The Organizations are intimately aware of the large upfront costs that must be covered in the development of any large-scale planning effort, and as a result would ask to understand how these costs are going to be covered during the planning process? Regardless of the process that is finally determined to be applicable to the development of a conservation credit program or identifying areas that might be available for conservation leases or expansion of ACEC designations, significant restructuring of existing RMP or development of updated RMP will be necessary. This could easily take decades to develop and allowing existing projects to stall for this period of time is completely unacceptable to us. Each of these paths forward provide immense challenges that simply are never addressed in the Proposal. If the agency undertakes funding these efforts, how will these efforts be aligned with existing management efforts on the ground? If a third party undertakes these inventories, how will the accuracy of these inventories be assured?
6(c). The Department of Interior climate action plan addresses recreational access but the Proposal is silent on this issue.

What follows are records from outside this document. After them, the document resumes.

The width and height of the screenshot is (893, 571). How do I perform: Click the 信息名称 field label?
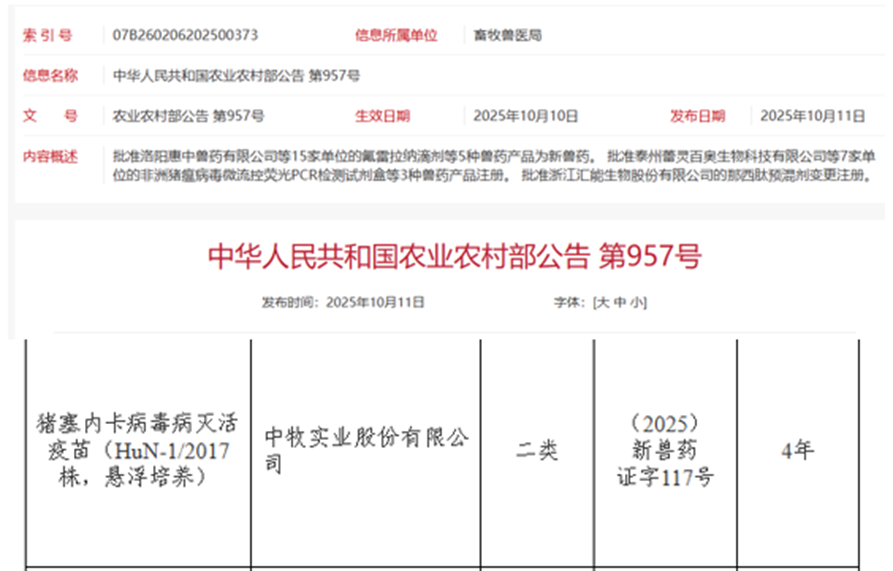(50, 75)
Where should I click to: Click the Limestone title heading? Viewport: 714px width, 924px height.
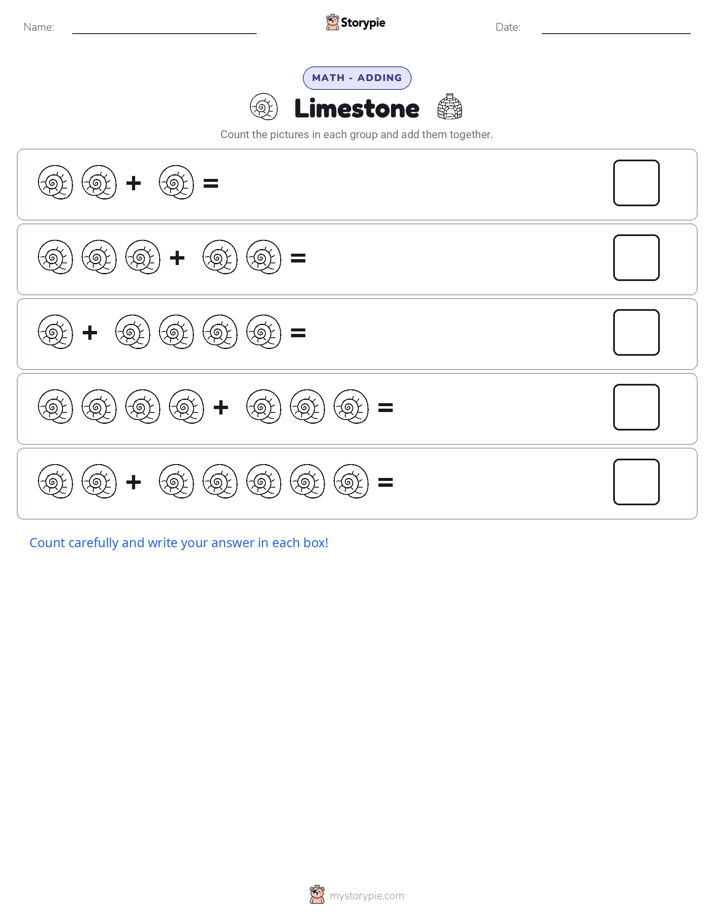pos(356,108)
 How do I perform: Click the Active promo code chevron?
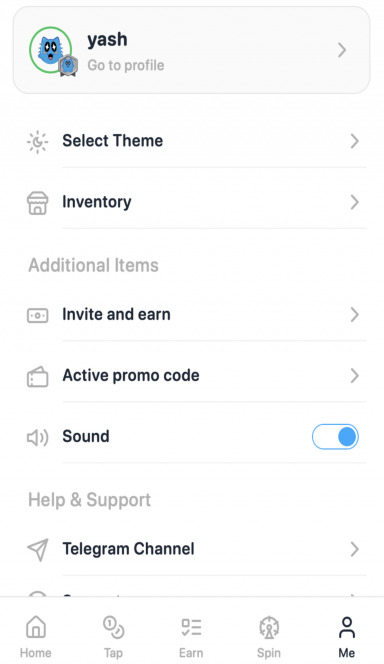355,376
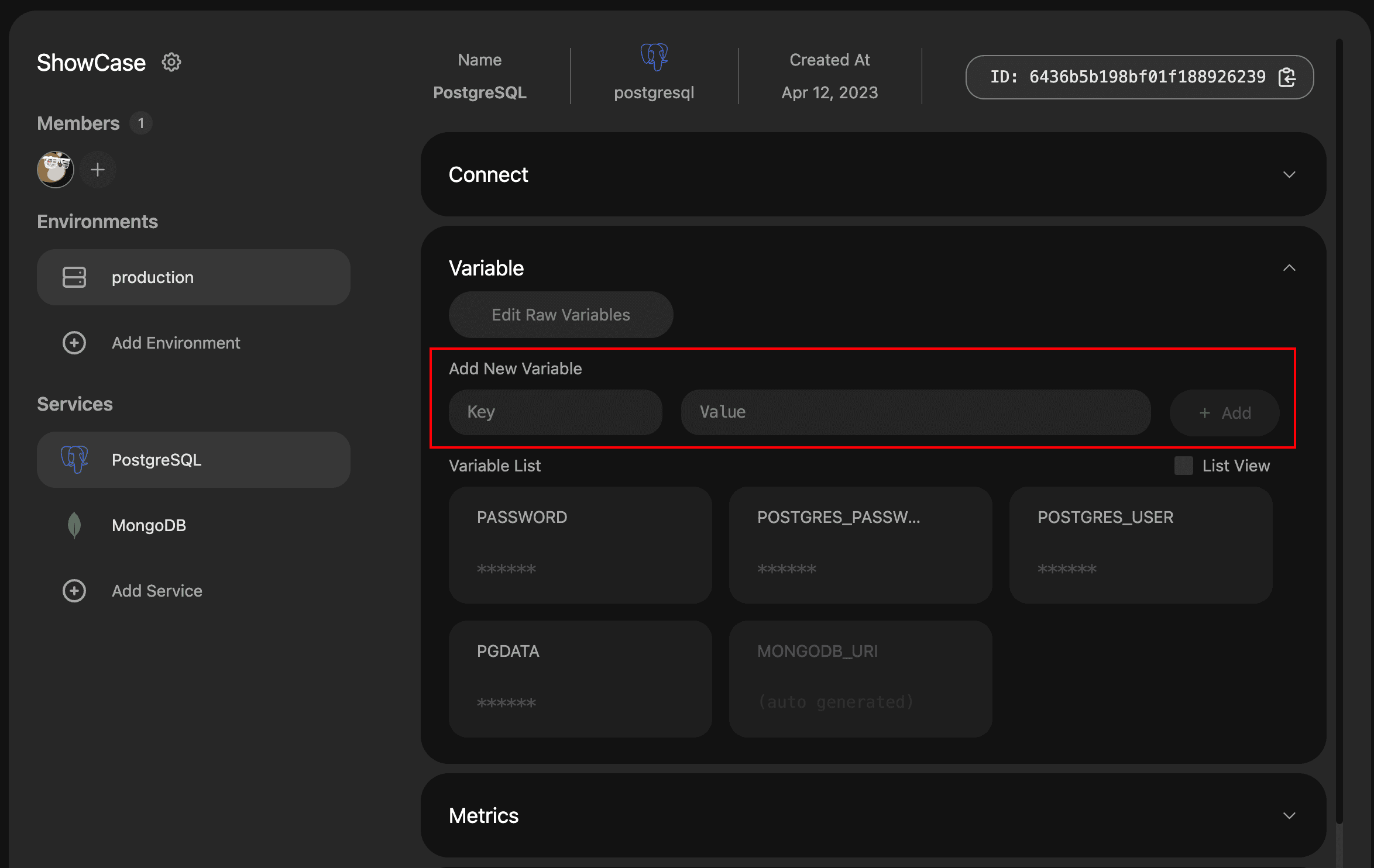
Task: Click the Add Service plus icon
Action: pos(75,591)
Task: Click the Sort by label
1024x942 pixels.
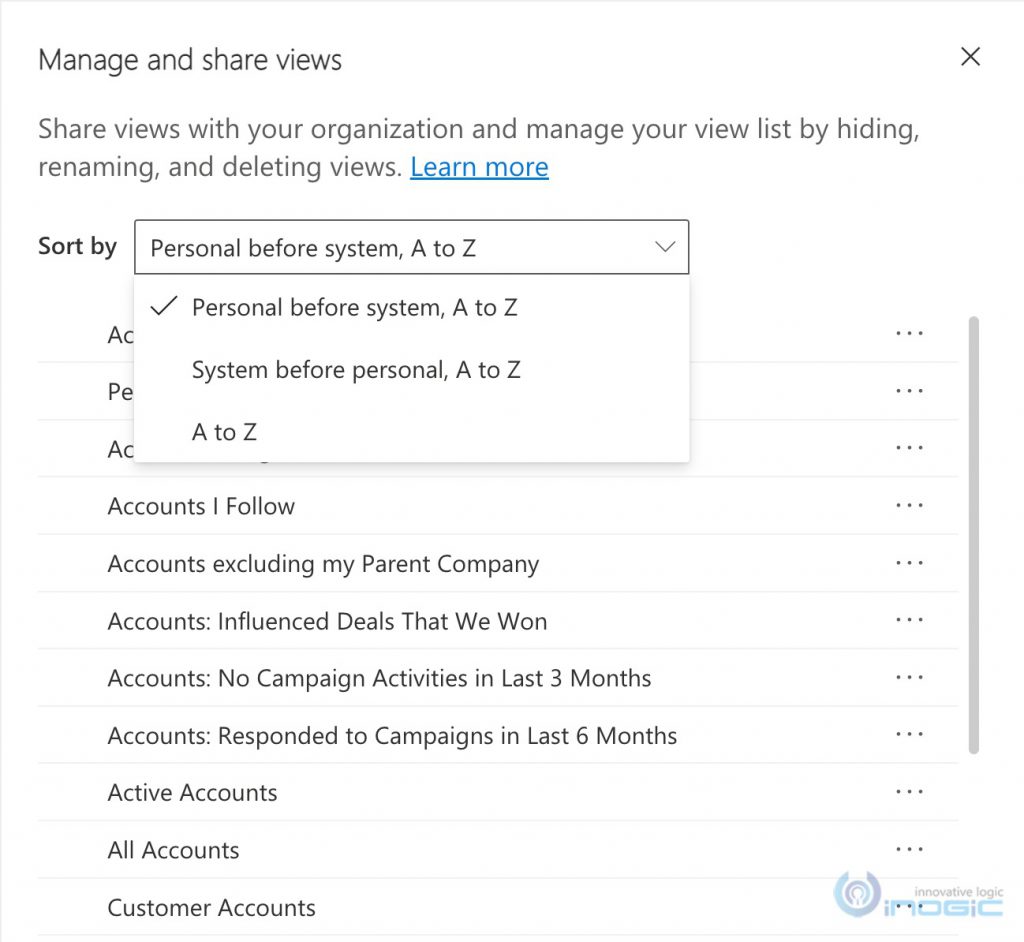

In addition to the failures of the Proposal to accurately summarize numerous statutory and Executive Order requirements, the Proposal also fails to accurately summarize the Department of Interior’s 2021 Climate Action Plan. DOI’s 2021 Climate Action Plan specifically identifies one of the 10 goals of the effort as working collaboratively with partners as follows:
“Build Strong Partnerships. Adaptation strategies will be collaborative and coordinated across multiple scales and will build on existing efforts and knowledge of public and private partners, including recreational groups, industry, international counterparts, municipalities, States, Tribes, and Insular areas. The Department’s network will also be expanded to include new partners with diverse views and values.”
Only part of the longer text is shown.